Saturday, March 16, 2013

ESO Advertising Impressions

There's a lot you can tell about a product by the way it's sold, and it's usually not by what's said as much as what's obfuscated by marketing glitz.

The Elder Scrolls Online will not be an MMO. It will be a World of Warcraft copycat. That conviction was cemented for me in one of their early press releases when they spouted the deadly magic words "end game content." You have to read between the lines there, below and above. Below that line lies the assumption of a levelling treadmill. Before you get to do anything interesting you'll have to work your way through forty, fifty levels of solo gameplay... to start. They'll keep spinning the hamster wheel, adding ten levels now and then. Above that line lies the item-farming treadmill, which, even after hitting top level, will have you farming the same simplistic PvE instances a hundred times over for faction reputation to get gear. I refer you to my past complaint about Oblivion for the company's treadmilling tendencies.
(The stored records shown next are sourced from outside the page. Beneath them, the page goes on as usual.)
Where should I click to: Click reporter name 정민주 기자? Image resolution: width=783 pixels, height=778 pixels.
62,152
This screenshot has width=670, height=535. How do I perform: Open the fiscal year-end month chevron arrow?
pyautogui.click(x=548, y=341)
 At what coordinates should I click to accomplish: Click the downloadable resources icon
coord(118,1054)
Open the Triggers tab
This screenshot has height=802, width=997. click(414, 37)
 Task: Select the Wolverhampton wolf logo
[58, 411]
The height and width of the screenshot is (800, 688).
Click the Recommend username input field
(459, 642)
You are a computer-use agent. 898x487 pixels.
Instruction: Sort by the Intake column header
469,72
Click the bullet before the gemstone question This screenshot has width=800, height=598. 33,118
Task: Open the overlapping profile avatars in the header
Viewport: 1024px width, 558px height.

Unfortunately, since i would otherwise be able to safely condemn ESO to its well-deserved status as just another WoW-clone, their current marketing push touts large-scale PvP as a main activity in the game. This makes ESO the third large-scale release which promises to make good on WoW's unfulfilled promise of global faction conflict, after Warhammer Online and Rift. That it will likely be another monumental failure seems obvious from their promise that the 'top player' in a faction will be crowned emperor if that faction captures the imperial city. The problem is that in modern society, institutions and organizations like to make a big show of the pretense of objectivity. This means that instead of the emperor being a brilliant strategist as seen by a game-master, a thinker who made the decisions which led his faction to victory, the crown will simply be another rat-race, determined by which player farmed the most killing blows in PvP without regard for furthering his faction's cause, to raise his stats. The only other plausible alternative would be a popularity contest, where the hoi-polloi choose the doodiest dood in their faction to be their dooderor.
PvP is meaningless if it's just a stat-farming contest.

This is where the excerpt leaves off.